**PROBLEMA:** Sustituye "horizontal axis" por "x-axis" y copia de nuevo, sin ningún otro cambio, solo las líneas que van desde la que contiene "Image resolution: width=1280" hasta la que contiene "Action: [158, 178]".

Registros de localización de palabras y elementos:
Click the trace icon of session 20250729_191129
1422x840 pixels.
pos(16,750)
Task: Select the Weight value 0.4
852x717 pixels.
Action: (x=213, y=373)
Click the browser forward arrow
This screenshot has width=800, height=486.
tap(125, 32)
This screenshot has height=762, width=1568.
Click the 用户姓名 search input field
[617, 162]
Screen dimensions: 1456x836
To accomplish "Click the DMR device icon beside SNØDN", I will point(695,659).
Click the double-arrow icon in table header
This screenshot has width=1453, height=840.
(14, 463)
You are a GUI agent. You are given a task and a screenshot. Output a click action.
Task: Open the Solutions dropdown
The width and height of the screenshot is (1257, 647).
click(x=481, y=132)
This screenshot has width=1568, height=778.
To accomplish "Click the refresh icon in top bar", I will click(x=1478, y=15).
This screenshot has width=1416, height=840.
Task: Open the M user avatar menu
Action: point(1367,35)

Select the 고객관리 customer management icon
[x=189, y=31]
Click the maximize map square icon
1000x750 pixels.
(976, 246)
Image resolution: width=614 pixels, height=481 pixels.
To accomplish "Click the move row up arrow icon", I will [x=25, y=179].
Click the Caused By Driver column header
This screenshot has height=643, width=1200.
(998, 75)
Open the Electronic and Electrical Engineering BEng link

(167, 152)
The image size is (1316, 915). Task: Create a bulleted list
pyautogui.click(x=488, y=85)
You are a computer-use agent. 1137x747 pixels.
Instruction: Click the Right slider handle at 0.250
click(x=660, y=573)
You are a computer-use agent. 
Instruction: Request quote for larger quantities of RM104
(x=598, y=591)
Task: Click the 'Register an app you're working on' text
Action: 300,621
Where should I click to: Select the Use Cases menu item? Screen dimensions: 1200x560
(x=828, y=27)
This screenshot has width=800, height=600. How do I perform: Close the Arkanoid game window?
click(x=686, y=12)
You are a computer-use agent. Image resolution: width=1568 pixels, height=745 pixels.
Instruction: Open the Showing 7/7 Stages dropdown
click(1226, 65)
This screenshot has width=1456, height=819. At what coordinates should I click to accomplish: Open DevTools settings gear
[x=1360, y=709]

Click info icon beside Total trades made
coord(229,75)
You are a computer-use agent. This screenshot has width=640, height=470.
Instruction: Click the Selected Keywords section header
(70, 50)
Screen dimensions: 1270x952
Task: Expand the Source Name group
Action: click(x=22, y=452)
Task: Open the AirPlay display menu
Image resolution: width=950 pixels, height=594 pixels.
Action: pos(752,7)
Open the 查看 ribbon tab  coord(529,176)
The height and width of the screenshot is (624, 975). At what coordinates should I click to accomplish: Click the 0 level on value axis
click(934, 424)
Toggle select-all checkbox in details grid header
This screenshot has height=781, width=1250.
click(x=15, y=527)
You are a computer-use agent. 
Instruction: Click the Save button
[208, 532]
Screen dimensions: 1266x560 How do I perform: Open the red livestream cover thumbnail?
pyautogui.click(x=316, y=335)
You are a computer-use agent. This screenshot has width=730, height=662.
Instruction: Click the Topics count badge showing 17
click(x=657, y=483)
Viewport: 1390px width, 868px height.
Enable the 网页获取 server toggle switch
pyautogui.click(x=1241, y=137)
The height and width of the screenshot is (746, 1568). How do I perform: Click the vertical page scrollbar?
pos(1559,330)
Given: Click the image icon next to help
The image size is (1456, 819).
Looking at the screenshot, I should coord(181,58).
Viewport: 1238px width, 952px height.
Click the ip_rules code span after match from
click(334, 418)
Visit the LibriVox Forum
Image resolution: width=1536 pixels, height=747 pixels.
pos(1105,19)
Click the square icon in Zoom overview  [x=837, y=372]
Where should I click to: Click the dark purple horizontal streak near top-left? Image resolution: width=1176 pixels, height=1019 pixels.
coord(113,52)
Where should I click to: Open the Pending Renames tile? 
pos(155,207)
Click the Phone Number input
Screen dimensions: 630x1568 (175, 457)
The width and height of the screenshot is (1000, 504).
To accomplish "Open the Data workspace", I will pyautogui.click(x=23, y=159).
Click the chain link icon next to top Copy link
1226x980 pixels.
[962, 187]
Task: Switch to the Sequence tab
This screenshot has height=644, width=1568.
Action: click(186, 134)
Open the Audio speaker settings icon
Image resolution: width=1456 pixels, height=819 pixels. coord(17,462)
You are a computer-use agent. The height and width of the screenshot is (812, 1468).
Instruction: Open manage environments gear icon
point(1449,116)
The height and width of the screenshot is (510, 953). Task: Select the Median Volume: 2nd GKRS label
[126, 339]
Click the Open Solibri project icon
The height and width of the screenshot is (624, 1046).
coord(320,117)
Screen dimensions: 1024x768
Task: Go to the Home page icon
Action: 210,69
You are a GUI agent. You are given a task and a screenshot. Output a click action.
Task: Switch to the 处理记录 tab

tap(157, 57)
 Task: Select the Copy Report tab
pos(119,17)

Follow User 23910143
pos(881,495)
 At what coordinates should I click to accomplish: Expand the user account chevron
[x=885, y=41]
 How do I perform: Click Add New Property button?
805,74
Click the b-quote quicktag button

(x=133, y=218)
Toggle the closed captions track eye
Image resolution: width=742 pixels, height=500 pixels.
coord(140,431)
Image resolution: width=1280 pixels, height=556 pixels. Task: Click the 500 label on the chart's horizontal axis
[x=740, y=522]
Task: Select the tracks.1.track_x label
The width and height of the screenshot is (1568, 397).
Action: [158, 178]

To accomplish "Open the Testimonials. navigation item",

**RESPUESTA ESPERADA:**
Image resolution: width=1280 pixels, height=556 pixels. Task: Click the 500 label on the chart's x-axis
[x=740, y=522]
Task: Select the tracks.1.track_x label
The width and height of the screenshot is (1568, 397).
Action: [158, 178]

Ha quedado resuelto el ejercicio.